L’INGLESE E LA CITTÀ «SMART»
Do you speak english or not? This is the question,a
Milano: la settimana era iniziata con il caso del Politecnico che si era visto bocciare dai giudici i corsi nella lingua di Shakespeare e si è conclusa con la strigliata di Beppe Sala ai suoi assessori rei, per il sindaco, di essere troppo attaccati a Dante (o, forse, al Machiavelli).

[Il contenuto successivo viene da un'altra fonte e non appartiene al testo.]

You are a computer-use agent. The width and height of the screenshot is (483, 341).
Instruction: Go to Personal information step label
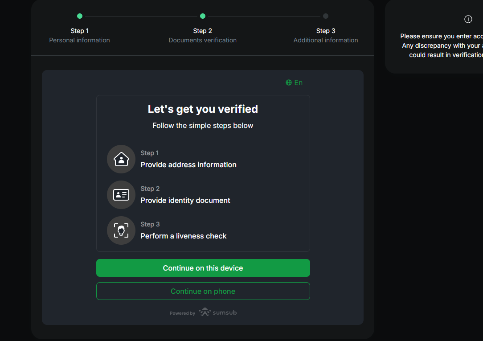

Il ritardo della popolazione italiana sul tema è ormai archeologia industriale: anche Paolo Villaggio con Carlo Vanzina ne fecero uno scontato film: «Io no speak Inglish». Se ne parla da decenni e per inciso non serve capire Shakespeare e il suo to be or
not to be: basterebbe riuscire a parlare la lingua dei Monty Python e comprendere The
meaning of life (film in lingua originale, è così che fanno gli altri Paesi). Ma in effetti a Milano il dibattito sembra essere stato superato dai fatti, perlomeno lontano dai contesti istituzionali. Prendiamo molti startupper: leggono giocoforza in inglese su Internet. Si confrontano oltre confine. Preparano elevator pitch.È tutto un chattare di venture capital, round, blockchain,
coins e smart city. Non si parla certo di fabbrichette e capannoni in Brianza come si faceva fino a poco tempo fa. In diverse aziende accade la stessa cosa: lingua ufficiale è l’inglese, quasi si trattasse di consolati americani in territorio meneghino. E immaginiamo — speriamo ancora? — l’arrivo dell’Ema al Pirellone. Altro che difesa dei dialetti: la sede della Regione sarebbe diventata la torre di Babele. L’inglese alla fine è così: quelli che ne parlano e quelli che lo parlano. Best regards.